I don't dream like that anymore.

Now, hopefully this example has shed some light on the argument. I've never had a violent thought in a lucid dream, nor have I ever pursued sex. I just have better things to do. But, supposing I did, who is to say that I would be doing any more damage to my subconcious than it would do to itself? If someone has very troubled dreams, is it ok to control them in order to reprogram the undoubtedly troubled subconcious? Now, surely the word "reprogram" is sending up red flags for you, leo, but consider it. If a conciously calm and collected person has a subconcious that offers him violent and debaucherous dreams, can LDing be a way to convince the subconcious that there's something else, something better to think about? I say with relative confidence that it can be done peacefully, without a rift between the concious and subconcious. I've already experimented with reprogramming my personality, namely in the way of eliminating fear. I've had great results, any my subconcious shows no sign of rejecting the new personality. Should I continue? Can dream control be a way to improve one's subconcious and bring peace to all levels of his mind? Is there something inherently vulgar about a mind that's been mastered by that concious 10%, or is it possible to influence, without stepping on the toes of, the subconcious?

----------


## Leo Volont

> _Originally posted by AirRick101_
> *I have to say, I enjoy being endorsed by somebody with as dense of a knowledge bank as you, Leo. *Thanks.
> 
> I overall didn't think about trying to live a moral life, and that's usually when ironically, I was most moral as a byproduct. *Trying to be good usually makes me worse. *The more you try to be good, the more you affirm to yourself that you are indeed not good.
> 
> The assertion that I should be only entices me to be offended of the idea that I am not good enough. *And trying to live a good life is ultimately futile, I believe. *Just note that I say \"trying.\" *A lot of it is aimed in pleasing others. *When I tried to be, it got me in a tie between having self-respect or getting other's respect at the expense on my own. *The more I try to be good, the more the \"ying/yang\" in me begins to argue and conflict. *It only arouses more conflict. *
> 
> Neither does it mean I try to be bad. *Stopping the motivation to be good does not mean being bad by default. *Like when Lucius said morals are relative...doesn't necessarily mean we go commit crimes and rape and murder people. *It's merely an inquisitive introspection of why things are the way they are. *That's why I say I'm open to being immoral, but do not insist on being that way.
> 
> t really depends on your terminology. *And I know lot of people don't agree to this type of opinion.*



Yeah, what you are expressing here is the Saint's argument for Spiritual Humility.  The attempt to attain to a Moral Perfection pitts the limited self against what approaches an Absolute Spiritual Ideal.  Humility becomes the only way the Saint can still function in the midst of the inevitable frustrations.  

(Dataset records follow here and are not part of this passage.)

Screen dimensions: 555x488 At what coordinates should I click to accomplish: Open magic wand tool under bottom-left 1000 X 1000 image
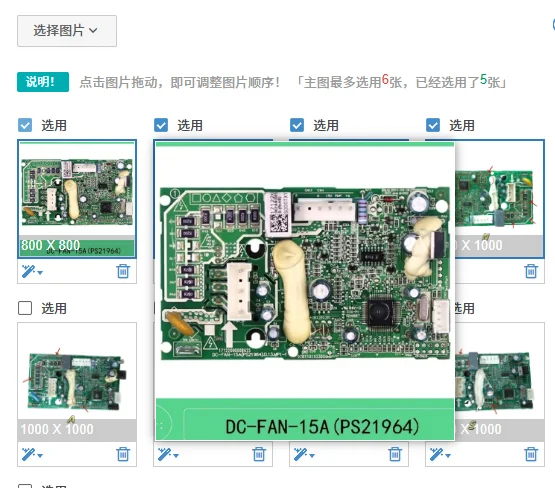coord(32,454)
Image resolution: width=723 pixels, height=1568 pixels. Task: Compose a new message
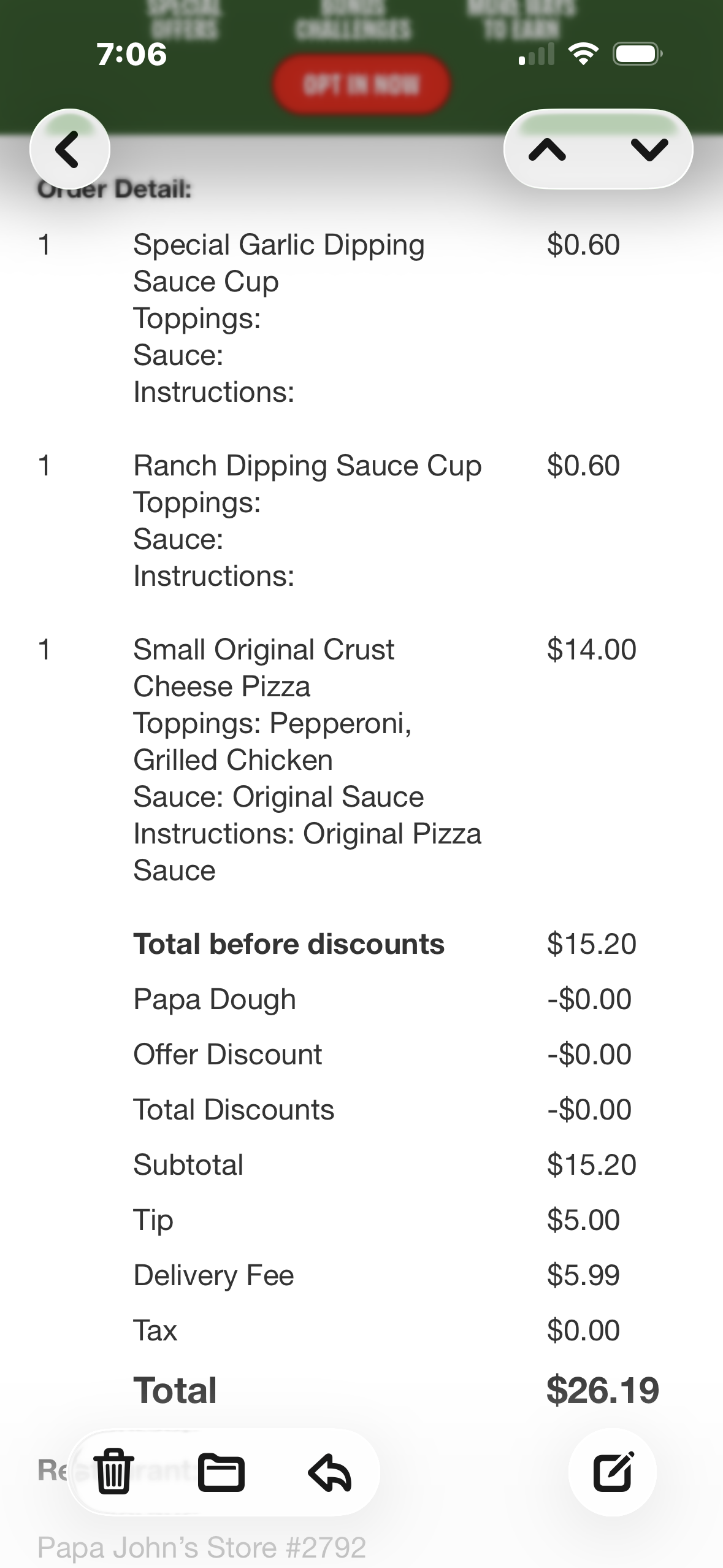point(612,1472)
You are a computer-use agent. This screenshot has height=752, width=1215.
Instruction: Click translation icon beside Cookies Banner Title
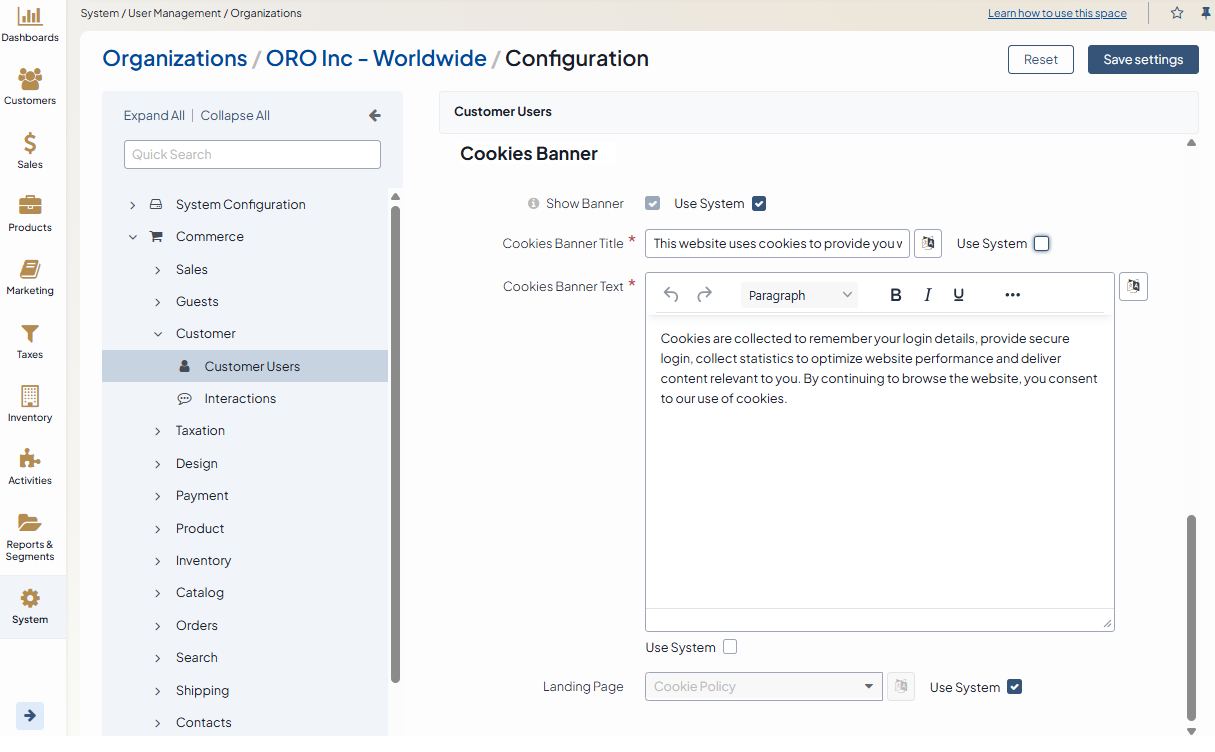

But we do need to differentiate between Humility and Complacency.  Paulist Doctrine, accepted by the mainstream of the Christian Community, with its dogma of Original Sin quite insists upon Moral Complacency, calling it Salvation by Faith.   The Religious Orders always knew, or intuited, that Paulism was off-target, and that is why the Religious Orders set themselves apart -- choosing to engage in Forward and Upward looking Moral and Spiritual Endeavor, tempered with Humility.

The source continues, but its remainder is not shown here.